Of all the bats under California’s state highways, the biggest colony is under the Yolo Causeway. During the summer months, when the local bat population peaks, Erickson said, 250,000 to 500,000 will live under that elevated stretch of I-80.

As their natural habitat vanishes, bats have no problem moving into manmade structures.

“All a bridge is to a bat is a limestone outcropping,” he said, “It’s a very good limestone outcropping with excellent thermal dynamics.” Concrete soaks up the daytime heat, which the bats need to stay warm, and retains it into the night.

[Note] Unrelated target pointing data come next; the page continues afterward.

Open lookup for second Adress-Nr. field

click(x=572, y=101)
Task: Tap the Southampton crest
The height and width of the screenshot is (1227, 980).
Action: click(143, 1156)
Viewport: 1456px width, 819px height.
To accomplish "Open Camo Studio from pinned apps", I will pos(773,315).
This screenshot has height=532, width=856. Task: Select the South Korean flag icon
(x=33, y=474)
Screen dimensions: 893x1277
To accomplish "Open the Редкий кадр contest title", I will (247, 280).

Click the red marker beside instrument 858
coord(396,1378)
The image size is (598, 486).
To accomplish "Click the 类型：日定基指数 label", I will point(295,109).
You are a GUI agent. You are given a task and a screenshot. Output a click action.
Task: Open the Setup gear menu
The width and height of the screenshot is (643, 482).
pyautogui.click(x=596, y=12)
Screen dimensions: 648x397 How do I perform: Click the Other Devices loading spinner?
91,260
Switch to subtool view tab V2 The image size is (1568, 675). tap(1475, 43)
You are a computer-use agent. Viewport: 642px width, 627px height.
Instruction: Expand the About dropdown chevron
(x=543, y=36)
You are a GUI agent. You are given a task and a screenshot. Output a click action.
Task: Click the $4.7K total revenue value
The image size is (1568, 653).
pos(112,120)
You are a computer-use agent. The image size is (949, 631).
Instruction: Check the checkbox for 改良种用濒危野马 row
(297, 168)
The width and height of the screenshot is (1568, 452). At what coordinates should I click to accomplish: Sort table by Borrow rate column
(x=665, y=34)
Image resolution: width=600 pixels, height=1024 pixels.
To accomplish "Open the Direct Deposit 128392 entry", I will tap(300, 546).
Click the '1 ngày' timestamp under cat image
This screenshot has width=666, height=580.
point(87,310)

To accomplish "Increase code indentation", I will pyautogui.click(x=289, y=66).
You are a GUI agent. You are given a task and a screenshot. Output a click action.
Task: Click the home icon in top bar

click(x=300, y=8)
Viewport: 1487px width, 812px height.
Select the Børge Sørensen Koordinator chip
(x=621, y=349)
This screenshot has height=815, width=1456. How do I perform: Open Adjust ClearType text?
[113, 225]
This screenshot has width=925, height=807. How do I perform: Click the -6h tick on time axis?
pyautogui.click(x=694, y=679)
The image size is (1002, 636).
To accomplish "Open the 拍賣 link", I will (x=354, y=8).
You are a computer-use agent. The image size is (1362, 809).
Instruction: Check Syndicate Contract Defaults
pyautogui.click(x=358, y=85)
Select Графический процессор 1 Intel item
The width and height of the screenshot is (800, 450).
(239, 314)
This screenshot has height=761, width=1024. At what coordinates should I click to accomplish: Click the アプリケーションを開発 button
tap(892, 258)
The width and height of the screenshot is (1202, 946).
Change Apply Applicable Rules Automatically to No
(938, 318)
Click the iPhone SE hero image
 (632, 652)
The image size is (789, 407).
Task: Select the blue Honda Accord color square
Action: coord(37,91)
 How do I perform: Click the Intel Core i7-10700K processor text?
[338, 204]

On a bright, fall morning, Erickson parked his state car near the causeway; put on a hardhat and green, reflective vest; and grabbed a powerful, handheld spotlight. Under the freeway, he shined the light up into the inch-wide crack between two concrete girders. Small clusters of free-tailed bats hanging inside wiggled at the intrusion of light.

At another spot—Erickson didn’t want to say exactly where, out of concern that curious types or vandals could disturb the colony—were hundreds more. In this spot, below a freeway, were evenly spaced, black lines that looked like markers on a football field. The lines were guano, fallen from the parallel spaces above. There were thick drifts in some places, and the guano gave off a musty smell with a hint of ammonia. The stinky little droppings, however, can be a goldmine for bat watchers, who can tell how many bats live nearby and what kind they are even without seeing the bats. Caltrans, Erickson said, is starting to send the guano out for DNA analysis to pinpoint exactly what species has been leaving its calling card.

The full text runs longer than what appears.